_Problem to work on_
Report how many lines in the listing below include the word "agent". Write nothing besides the number.

Records for the exercise section start

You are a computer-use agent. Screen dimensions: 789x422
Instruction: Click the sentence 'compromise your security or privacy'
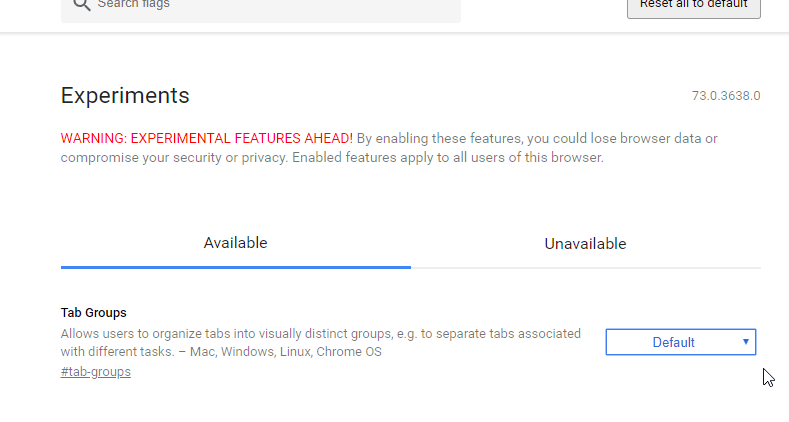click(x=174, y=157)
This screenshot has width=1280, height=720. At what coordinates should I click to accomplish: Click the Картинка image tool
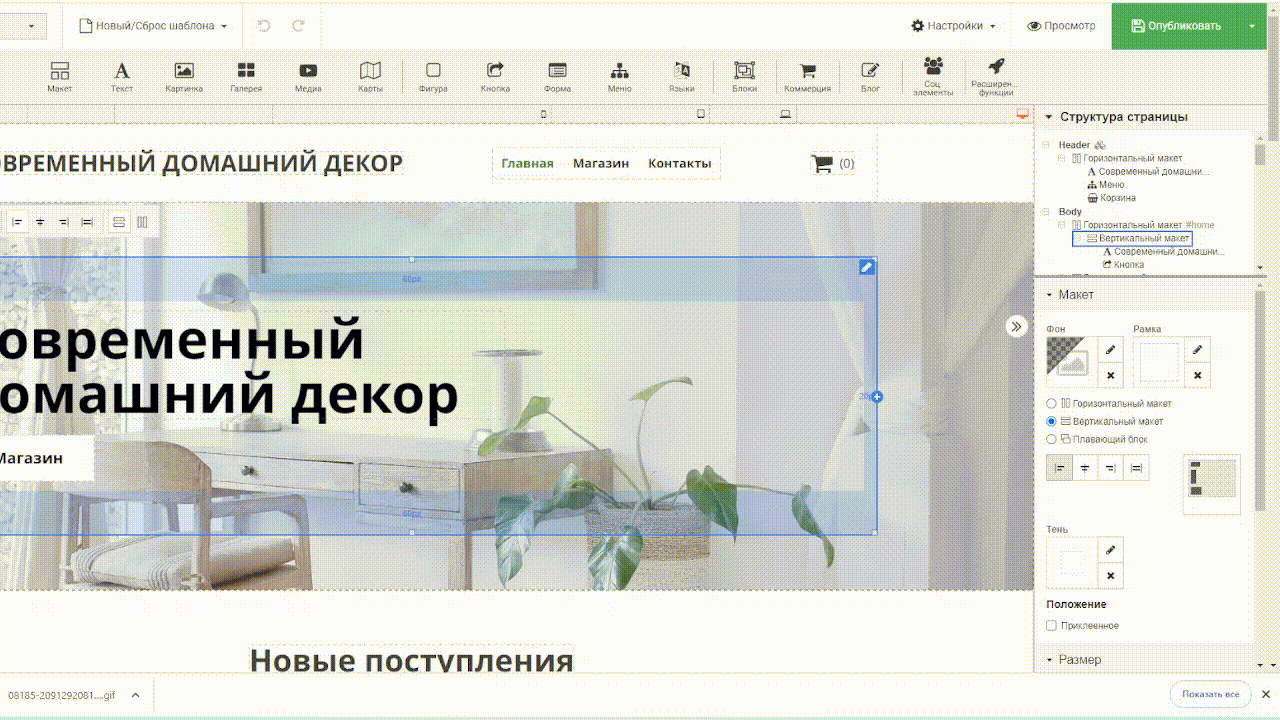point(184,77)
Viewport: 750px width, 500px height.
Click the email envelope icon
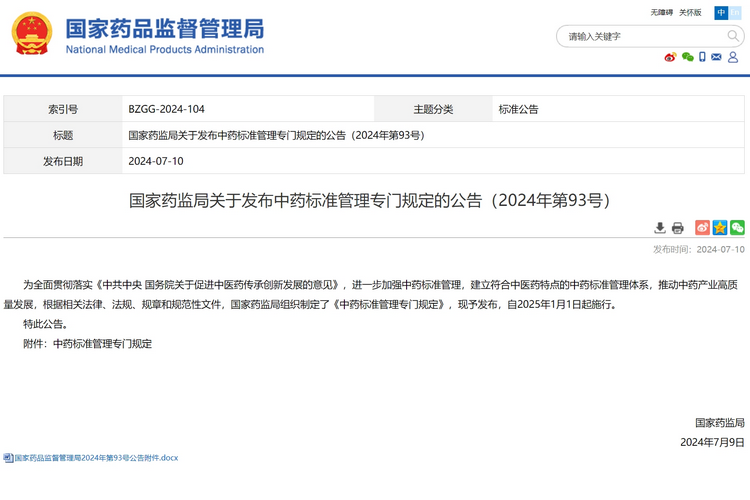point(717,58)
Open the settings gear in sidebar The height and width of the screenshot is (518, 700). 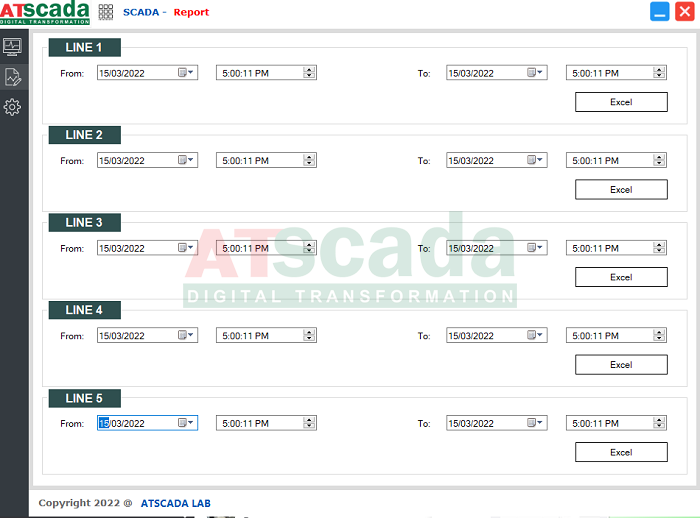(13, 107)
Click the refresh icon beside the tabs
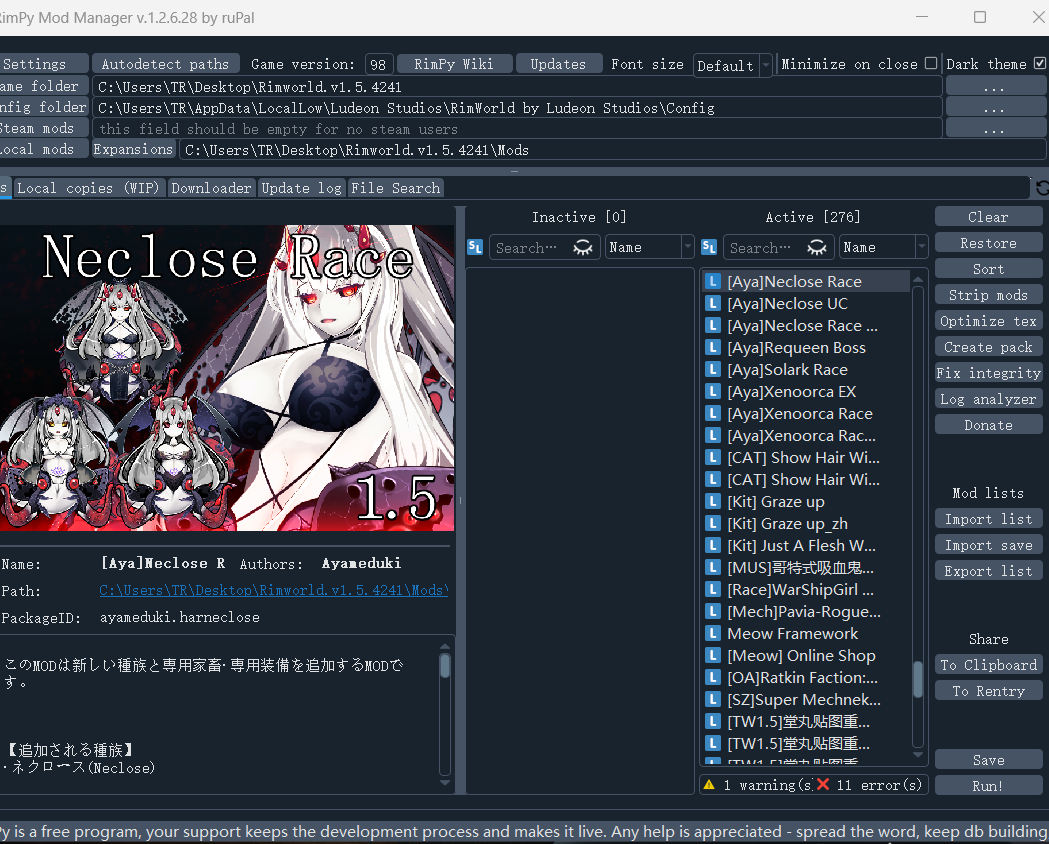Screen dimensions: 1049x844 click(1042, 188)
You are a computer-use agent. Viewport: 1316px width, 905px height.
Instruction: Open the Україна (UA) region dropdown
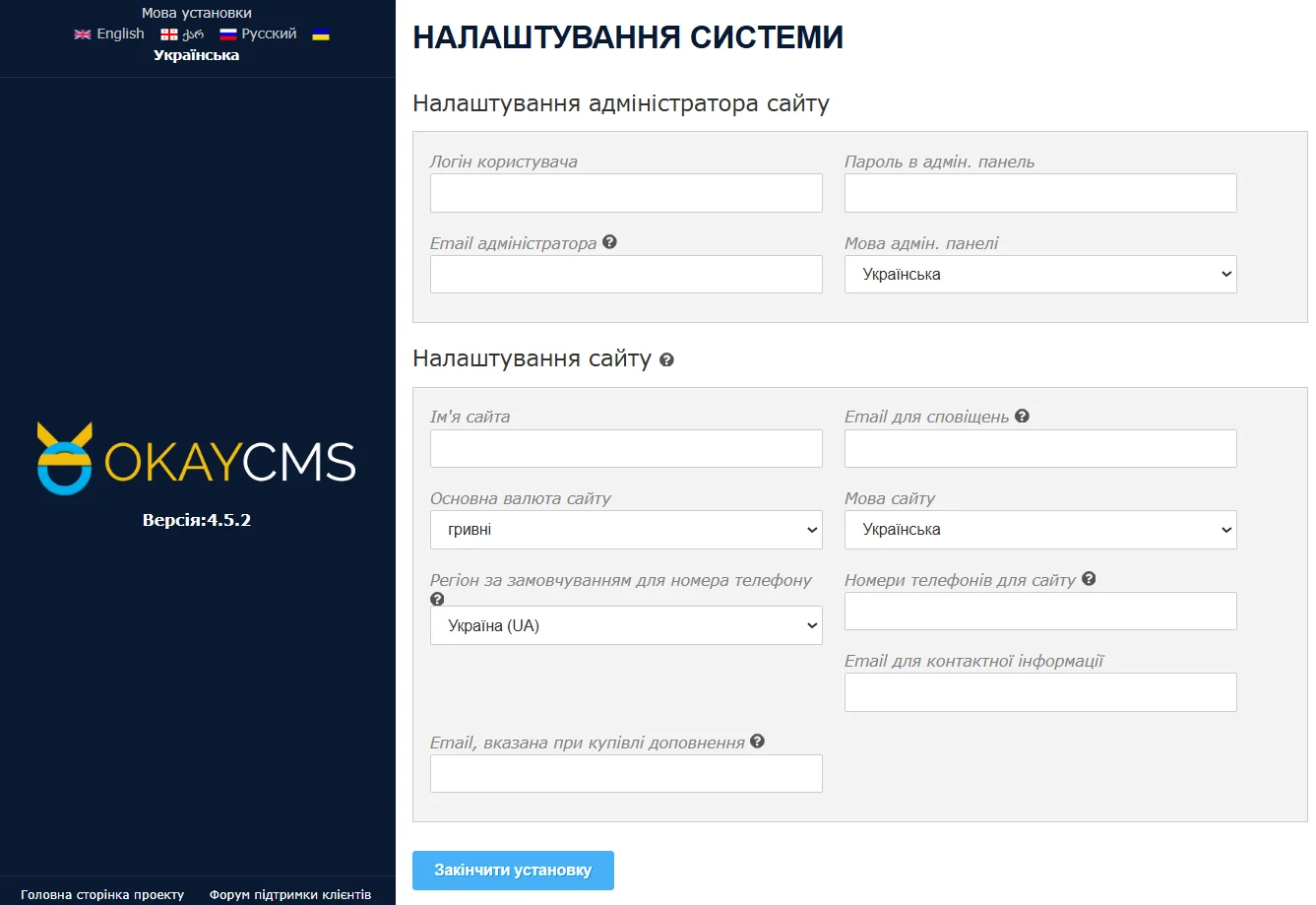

Records for the exercise section end

_Reply_
2